> _Record set_:

=== Section Start ===

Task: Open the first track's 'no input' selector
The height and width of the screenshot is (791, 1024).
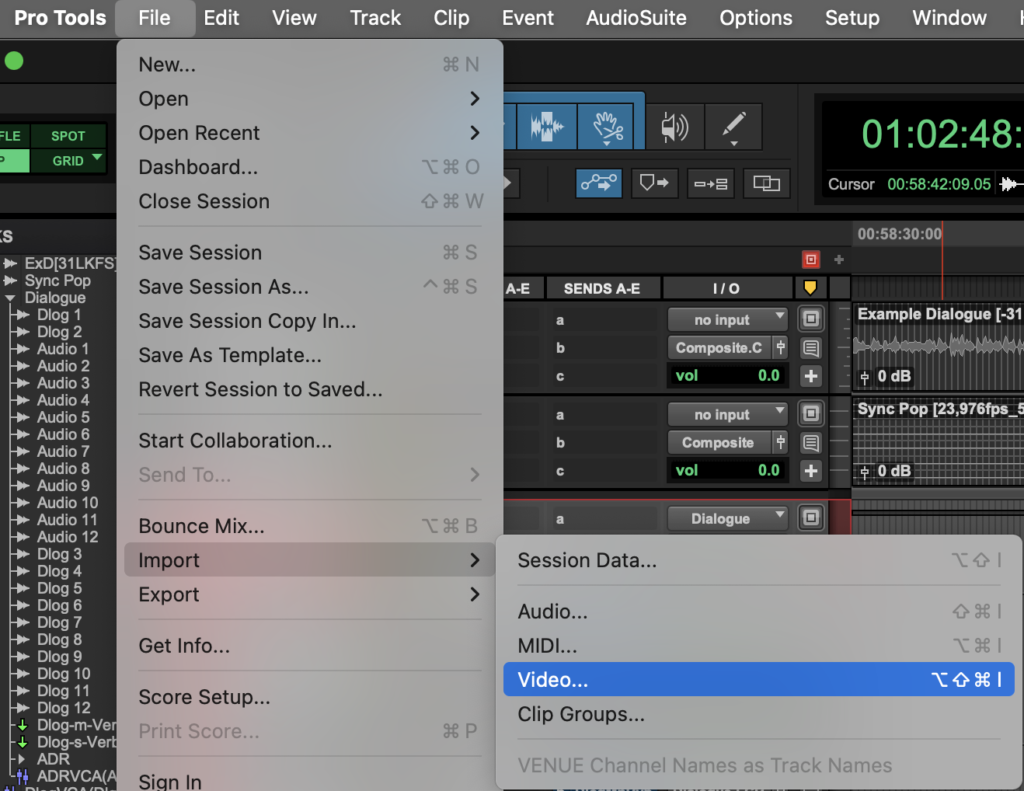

=== Section End ===
=== Section Start ===

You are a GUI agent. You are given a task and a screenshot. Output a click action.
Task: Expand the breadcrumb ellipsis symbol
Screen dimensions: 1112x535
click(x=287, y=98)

=== Section End ===
=== Section Start ===

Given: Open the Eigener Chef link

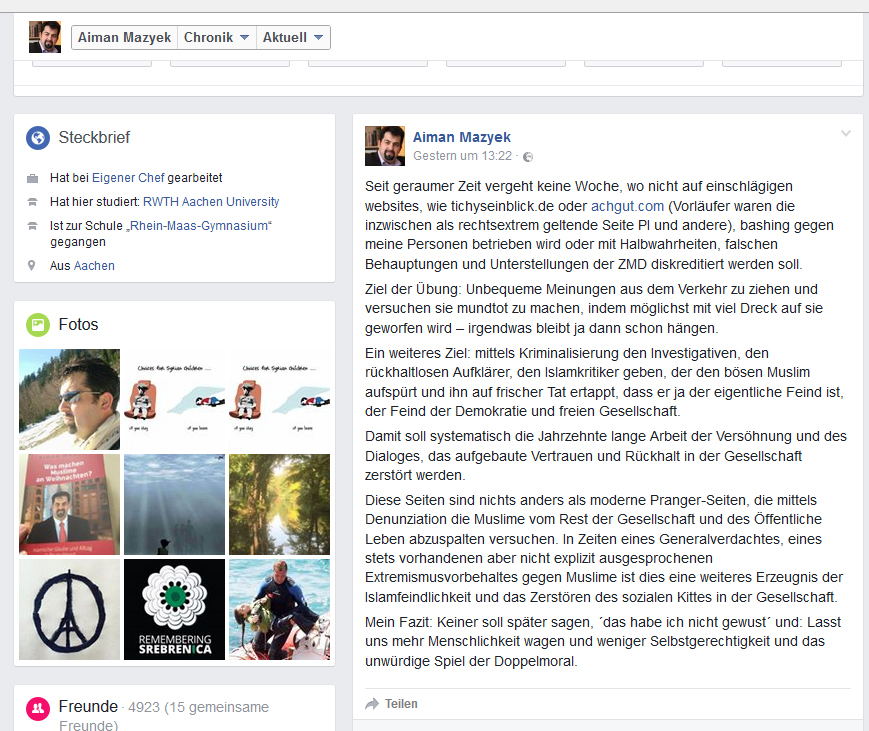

=== Section End ===

> _Your assignment_: Report how many lines of the listing hold the word "screenshot", with nothing but the number.

> _Answer to the exercise_: 2